Dorothy Newkirk Stewart was an American printer, printmaker and artist. She was born April 8, 1891 in Philadelphia to Dr. William Shaw and Delia Allman Stewart. Her parents sent her and her sister Margretta to private school in Philadelphia.

Art Training

Stewart started making art in 1925. Stewart studied at the Pennsylvania Academy of Fine Arts, her focus being on pantomime, stage design, & fresco painting. It is known that her first visit to Europe (through documentation of by her passport history at the border crossing) was in 1921 went she went to Italy, Greece. Eventually Stewart made her way to France where she became a student of American School of Fine Arts.

Stewart became well known for her drawing, painting, block prints and linoleum prints. Dorothy signed her prints with the initials, D.N.S.

Printing Press

Dorothy Stewart and her sister Margretta Dietrich settled in Santa Fe, New Mexico in 1925.[1] She acquired a type and printing press from a defunct Spanish language newspaper in Espanola in 1948, and this is when Dorothy started producing vibrant multicolored illustrated books. Stewart was one of the first women to run a private printing press in the Southwest. (Smith, 94)

In 1936 she was considered one of the members of the WPA Artist Collective in New Mexico; she painted a mural for the entrance of Albuquerque's Little Theatre depicting a clash between Christians and Moors portrayed in New Mexican folk plays.

Of the two sisters Dorothy was the social glue, she built a studio east of El Zaguán that doubled as Galeria Mexico, where the artist hosted concerts, lectures, shadow puppets plays, and exhibitions representing her wide range of interest. (Smith, 96). El Zaguán still retains an artist residency program with exhibits at El Zaguán under the Historic Santa Fe Foundation.

Death

In the winter of 1955, with a grave medical condition, Stewart was accompanied by her dear friend Maria Chabot to Oaxaca, Mexico where Dorothy was quoted as saying, “If I have to be sick, I would rather be sick here where I hear the street sounds of Mexico.” As Dorothy's condition worsened, Chabot moved her to the American British Cowdry Hospital in Mexico City, where Stewart died of a brain hemorrhage on December 24, 1955.

Publications

Hornacinas, Niches and Corners of Mexico City publisher: Editorial Cultura Mexico City, Mexico 1933.Book featuring the sculpture figures of saints on buildings and various architecture charcoal sketches of buildings.

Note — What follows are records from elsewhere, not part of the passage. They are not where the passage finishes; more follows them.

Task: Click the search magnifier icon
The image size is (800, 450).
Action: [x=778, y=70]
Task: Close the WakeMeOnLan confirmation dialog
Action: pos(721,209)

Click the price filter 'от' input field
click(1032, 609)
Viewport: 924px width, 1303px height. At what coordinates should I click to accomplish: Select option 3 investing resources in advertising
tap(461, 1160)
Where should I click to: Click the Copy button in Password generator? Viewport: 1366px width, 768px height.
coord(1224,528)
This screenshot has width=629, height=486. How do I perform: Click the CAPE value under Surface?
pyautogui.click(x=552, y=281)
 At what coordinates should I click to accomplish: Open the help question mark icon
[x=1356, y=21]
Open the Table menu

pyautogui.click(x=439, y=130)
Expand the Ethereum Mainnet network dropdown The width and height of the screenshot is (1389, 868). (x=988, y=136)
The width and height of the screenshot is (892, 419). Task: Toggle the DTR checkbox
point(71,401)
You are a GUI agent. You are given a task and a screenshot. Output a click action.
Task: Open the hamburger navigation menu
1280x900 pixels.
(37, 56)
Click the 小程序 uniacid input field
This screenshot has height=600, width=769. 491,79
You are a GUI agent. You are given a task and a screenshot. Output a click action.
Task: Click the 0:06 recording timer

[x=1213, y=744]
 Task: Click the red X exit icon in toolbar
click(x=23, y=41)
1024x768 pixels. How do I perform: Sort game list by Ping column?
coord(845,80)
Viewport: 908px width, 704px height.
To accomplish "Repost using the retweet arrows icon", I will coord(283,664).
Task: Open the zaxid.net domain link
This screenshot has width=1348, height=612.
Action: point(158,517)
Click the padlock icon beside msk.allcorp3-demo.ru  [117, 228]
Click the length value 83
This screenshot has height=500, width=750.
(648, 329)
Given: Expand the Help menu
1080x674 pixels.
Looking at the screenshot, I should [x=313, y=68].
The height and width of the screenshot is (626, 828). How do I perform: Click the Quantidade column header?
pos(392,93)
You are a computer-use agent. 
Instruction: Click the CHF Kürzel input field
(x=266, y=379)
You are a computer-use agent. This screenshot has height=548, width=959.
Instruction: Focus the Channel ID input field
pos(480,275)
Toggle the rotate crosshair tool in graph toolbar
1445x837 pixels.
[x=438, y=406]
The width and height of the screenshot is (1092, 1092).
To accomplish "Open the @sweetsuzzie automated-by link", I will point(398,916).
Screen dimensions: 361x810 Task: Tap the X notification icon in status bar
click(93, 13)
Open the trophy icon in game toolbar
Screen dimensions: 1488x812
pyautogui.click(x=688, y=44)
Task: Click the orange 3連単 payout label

Pamphlet Adobe Notes, Laughing Horse Press, 1930, Printed by Spud Johnson. Manual focuses on traditional Southwest Building techniques, featuring Dorothy's linoleum block illustrations

Under Stewart's Company : Pictograph Press

1949, Hamlet Prince of Denmark

1950, San Cristobal Petroglyphs

1952, Handbook of Indian Dances. Features paintings by Pueblo Indians, Hall of Ethnology in Association with Museum of New Mexico, Santa Fe

1953, A Midsummer Night's Dream

References

  1. Fisher, Reginald (1947). An Art Directory of New Mexico. Santa Fe, NM: Museum of New Mexico. p. 52.